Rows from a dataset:
= = = = = = =
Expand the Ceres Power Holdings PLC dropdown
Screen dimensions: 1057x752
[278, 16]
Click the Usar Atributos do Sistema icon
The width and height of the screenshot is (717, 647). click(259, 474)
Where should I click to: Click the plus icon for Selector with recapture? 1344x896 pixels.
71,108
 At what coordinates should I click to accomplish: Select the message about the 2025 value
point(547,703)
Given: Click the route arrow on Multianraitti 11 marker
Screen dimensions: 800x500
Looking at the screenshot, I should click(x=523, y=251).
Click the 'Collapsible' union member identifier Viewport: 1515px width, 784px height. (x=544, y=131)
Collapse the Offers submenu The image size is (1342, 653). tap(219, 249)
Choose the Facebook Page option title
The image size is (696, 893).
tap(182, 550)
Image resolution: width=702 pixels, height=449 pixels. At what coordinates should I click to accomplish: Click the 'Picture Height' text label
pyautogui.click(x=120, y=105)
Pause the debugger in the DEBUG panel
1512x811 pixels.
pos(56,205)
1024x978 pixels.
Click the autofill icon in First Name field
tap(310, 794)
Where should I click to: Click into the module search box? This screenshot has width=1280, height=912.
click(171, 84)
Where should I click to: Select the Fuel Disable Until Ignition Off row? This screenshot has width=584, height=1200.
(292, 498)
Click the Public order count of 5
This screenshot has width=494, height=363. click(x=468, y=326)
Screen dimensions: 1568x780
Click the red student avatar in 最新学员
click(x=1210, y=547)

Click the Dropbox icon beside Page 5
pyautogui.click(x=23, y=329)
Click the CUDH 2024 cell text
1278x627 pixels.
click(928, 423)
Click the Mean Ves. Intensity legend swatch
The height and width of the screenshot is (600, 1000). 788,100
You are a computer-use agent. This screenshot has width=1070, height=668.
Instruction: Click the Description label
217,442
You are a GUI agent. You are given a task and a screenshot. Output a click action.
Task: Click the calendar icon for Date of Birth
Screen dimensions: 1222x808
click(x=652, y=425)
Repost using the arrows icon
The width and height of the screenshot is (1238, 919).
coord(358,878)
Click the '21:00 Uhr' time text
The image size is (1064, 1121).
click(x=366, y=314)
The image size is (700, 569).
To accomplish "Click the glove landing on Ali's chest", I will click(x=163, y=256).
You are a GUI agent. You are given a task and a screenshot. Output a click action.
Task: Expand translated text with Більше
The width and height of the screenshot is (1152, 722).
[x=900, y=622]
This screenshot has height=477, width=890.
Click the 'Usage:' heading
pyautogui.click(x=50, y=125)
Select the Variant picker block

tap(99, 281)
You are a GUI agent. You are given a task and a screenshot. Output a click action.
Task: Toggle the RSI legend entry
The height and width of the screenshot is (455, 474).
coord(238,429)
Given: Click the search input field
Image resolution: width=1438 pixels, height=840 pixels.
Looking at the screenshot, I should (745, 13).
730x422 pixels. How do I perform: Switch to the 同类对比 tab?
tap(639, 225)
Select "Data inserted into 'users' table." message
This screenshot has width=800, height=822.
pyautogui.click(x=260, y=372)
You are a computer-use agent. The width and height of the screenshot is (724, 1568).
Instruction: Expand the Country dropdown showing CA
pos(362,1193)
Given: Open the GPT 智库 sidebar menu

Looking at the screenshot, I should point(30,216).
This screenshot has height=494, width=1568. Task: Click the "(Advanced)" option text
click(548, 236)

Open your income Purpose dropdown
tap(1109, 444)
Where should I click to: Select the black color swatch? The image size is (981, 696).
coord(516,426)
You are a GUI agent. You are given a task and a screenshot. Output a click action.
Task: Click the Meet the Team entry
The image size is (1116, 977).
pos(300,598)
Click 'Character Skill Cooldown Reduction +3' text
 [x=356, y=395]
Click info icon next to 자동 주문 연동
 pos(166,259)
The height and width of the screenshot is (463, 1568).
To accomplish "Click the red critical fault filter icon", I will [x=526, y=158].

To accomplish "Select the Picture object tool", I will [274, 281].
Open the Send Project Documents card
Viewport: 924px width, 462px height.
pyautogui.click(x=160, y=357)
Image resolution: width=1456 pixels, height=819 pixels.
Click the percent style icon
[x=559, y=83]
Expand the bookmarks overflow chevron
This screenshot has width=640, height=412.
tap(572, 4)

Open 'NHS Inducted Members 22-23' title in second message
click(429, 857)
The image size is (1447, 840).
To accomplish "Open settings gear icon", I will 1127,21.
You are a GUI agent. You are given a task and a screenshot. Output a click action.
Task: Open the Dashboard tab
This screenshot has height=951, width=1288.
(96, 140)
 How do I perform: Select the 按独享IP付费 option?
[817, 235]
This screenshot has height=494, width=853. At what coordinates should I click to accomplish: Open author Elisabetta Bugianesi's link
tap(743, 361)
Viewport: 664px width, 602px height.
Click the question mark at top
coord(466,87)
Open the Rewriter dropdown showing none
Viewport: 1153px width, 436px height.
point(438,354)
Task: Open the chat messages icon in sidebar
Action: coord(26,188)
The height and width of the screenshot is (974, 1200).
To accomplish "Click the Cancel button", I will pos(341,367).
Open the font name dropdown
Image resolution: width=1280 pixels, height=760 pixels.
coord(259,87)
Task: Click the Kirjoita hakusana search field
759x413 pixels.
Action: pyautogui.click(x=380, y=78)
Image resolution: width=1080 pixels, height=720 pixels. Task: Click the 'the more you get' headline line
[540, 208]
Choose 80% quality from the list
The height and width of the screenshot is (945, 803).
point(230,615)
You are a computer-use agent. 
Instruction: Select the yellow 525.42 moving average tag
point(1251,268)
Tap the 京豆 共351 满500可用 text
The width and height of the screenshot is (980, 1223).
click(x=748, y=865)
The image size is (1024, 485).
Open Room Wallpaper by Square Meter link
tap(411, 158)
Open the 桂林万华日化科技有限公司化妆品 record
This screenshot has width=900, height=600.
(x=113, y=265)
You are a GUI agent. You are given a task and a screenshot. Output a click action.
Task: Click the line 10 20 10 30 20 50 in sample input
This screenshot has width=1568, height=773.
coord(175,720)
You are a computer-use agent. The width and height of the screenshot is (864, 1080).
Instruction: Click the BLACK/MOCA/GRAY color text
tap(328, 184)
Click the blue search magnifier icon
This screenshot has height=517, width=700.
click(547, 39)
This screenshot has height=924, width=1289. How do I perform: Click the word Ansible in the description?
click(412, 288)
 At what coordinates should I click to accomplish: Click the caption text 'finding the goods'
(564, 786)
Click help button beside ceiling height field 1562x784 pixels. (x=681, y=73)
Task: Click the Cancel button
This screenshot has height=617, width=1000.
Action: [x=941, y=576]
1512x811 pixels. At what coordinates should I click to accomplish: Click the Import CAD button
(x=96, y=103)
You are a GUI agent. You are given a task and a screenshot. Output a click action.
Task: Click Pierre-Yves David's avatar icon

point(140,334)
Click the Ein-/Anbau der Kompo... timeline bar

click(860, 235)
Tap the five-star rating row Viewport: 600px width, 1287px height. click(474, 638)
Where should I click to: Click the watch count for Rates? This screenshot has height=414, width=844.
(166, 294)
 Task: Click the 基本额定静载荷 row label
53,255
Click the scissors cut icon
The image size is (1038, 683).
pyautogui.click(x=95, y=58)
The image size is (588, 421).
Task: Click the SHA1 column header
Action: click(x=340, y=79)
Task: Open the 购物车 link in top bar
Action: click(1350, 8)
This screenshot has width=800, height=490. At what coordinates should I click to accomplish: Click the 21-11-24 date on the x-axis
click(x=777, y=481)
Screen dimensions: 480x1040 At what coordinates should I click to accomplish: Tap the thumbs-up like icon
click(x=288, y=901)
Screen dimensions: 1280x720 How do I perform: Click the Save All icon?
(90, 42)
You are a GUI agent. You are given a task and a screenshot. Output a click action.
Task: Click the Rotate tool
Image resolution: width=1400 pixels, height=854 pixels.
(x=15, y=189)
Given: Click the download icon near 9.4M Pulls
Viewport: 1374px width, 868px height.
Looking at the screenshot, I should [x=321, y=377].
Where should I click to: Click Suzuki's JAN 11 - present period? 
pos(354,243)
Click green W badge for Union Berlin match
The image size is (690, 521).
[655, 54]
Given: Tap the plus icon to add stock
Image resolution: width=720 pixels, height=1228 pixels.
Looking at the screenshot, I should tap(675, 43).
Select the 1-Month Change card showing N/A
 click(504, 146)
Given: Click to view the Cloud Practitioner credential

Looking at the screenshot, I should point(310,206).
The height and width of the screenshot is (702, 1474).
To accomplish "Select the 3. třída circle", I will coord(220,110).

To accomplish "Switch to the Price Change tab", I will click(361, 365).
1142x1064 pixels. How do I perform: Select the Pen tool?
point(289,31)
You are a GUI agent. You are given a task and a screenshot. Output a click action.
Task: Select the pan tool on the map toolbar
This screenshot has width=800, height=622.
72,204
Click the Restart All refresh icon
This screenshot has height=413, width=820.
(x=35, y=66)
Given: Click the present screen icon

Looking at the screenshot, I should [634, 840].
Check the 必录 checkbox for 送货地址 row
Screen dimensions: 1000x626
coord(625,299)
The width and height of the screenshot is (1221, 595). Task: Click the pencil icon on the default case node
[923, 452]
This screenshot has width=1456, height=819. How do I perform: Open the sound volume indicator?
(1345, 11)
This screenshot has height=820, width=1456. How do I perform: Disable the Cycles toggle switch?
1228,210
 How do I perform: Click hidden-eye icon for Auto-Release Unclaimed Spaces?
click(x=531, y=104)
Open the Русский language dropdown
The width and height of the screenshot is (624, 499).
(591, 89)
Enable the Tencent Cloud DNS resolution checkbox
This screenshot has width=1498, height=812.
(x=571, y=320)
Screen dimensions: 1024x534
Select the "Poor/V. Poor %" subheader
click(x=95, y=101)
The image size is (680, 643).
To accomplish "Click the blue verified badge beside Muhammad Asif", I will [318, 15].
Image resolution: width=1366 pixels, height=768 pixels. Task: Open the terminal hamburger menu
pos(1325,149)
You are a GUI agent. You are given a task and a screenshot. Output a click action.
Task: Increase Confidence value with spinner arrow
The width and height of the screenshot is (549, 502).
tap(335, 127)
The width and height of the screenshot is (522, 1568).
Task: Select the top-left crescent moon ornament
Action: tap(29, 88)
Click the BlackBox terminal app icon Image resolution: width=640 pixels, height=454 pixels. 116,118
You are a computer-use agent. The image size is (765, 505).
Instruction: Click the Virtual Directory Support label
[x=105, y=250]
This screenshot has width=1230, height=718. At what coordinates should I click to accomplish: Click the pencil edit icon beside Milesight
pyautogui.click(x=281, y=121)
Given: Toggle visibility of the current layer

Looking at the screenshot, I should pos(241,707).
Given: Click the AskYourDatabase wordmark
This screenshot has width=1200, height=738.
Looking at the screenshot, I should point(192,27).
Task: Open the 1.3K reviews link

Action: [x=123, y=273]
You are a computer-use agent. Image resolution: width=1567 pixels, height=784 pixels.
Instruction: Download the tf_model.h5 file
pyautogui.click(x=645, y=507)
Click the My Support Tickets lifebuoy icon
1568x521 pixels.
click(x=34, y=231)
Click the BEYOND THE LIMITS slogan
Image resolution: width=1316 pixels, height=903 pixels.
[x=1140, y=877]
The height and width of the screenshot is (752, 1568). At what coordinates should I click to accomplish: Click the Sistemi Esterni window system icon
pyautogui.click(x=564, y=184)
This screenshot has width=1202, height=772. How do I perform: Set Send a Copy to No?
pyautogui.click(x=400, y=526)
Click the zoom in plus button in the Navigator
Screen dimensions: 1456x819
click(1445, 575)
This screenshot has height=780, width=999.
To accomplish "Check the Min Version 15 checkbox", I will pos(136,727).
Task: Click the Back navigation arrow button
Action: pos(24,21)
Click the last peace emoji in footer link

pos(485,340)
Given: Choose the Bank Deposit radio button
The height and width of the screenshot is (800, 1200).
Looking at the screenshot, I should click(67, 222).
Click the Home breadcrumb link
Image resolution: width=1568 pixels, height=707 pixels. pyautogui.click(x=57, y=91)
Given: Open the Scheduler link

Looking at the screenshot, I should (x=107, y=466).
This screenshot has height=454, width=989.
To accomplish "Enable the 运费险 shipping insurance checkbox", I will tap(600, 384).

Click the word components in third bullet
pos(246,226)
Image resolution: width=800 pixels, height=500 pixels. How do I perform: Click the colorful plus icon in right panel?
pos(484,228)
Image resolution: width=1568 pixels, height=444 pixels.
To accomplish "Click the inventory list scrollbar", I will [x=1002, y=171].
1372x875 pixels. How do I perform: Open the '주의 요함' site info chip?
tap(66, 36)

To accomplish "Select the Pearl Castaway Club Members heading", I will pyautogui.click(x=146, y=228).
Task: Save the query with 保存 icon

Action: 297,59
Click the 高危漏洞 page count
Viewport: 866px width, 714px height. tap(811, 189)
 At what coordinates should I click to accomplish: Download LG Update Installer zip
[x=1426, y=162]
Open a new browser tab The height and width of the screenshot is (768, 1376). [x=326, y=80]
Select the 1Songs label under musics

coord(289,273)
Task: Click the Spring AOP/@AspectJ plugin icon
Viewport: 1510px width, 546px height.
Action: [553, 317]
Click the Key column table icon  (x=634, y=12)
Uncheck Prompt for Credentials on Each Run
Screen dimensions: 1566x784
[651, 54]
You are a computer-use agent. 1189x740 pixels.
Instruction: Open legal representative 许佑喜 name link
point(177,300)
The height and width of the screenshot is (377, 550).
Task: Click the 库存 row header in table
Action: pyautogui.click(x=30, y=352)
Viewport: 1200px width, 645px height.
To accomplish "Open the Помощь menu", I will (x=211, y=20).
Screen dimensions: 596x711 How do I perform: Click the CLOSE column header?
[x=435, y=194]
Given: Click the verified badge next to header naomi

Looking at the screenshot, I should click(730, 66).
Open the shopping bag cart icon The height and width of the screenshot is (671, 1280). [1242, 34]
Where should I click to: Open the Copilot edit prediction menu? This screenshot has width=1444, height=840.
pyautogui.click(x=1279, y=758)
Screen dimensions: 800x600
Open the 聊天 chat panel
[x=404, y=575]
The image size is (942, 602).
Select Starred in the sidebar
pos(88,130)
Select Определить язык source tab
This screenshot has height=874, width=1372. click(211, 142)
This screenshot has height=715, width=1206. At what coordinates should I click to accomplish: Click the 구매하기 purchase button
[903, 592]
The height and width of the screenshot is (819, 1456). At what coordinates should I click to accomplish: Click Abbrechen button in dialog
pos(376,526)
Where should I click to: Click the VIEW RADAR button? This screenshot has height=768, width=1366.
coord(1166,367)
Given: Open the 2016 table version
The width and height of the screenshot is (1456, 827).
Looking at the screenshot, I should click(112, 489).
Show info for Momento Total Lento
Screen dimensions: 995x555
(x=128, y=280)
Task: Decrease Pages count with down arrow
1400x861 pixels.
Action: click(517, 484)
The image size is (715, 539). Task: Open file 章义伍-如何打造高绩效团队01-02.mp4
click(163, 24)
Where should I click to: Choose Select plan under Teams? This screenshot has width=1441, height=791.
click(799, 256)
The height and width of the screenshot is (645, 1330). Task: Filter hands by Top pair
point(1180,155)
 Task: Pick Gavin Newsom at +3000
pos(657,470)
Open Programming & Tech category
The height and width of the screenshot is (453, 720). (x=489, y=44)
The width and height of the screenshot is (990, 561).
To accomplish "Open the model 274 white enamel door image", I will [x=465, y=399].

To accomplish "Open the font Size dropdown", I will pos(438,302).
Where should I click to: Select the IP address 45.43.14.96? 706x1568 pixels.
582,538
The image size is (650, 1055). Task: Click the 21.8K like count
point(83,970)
= = = = = = =
## THE EXERCISE
Please format the lines from the one containing "Click info icon next to 자동 주문 연동" through the one containing "will [x=526, y=158]." as a Markdown table with the columns No. and Line, leaving out any blank lines.

## RESULT
| No. | Line |
|---|---|
| 1 | Click info icon next to 자동 주문 연동 |
| 2 |  pos(166,259) |
| 3 | The height and width of the screenshot is (463, 1568). |
| 4 | To accomplish "Click the red critical fault filter icon", I will [x=526, y=158]. |